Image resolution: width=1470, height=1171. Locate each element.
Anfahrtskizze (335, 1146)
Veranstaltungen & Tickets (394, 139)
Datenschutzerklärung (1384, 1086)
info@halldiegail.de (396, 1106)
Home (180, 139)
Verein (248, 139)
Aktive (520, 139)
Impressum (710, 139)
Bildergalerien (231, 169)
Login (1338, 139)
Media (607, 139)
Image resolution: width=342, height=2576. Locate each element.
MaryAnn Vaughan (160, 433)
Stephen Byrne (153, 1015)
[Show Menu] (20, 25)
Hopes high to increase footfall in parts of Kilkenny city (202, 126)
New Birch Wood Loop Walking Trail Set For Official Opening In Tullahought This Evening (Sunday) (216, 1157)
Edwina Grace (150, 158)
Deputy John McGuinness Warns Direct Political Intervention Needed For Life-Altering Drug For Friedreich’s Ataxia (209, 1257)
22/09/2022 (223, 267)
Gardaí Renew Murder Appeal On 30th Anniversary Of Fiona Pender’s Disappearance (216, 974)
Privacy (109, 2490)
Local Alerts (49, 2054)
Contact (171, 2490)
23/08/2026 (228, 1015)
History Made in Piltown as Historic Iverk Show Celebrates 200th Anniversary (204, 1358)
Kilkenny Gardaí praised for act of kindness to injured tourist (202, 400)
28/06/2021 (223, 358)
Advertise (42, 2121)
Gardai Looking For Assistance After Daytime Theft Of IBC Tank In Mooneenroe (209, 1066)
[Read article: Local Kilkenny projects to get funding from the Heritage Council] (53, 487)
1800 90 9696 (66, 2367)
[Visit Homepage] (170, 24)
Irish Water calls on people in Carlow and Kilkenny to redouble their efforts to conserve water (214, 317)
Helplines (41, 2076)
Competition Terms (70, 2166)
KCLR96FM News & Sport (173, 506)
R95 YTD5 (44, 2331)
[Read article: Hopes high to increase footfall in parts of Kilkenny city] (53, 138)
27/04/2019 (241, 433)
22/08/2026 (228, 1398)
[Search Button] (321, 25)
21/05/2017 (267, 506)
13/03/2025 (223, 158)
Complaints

##############################

● **TRY IT**
Return, from the data, each line where the string "width" occurs.

● **SOLUTION FOR THIS PROBLEM**
Image resolution: width=1470, height=1171. Locate each element.
Image resolution: width=342, height=2576. Locate each element.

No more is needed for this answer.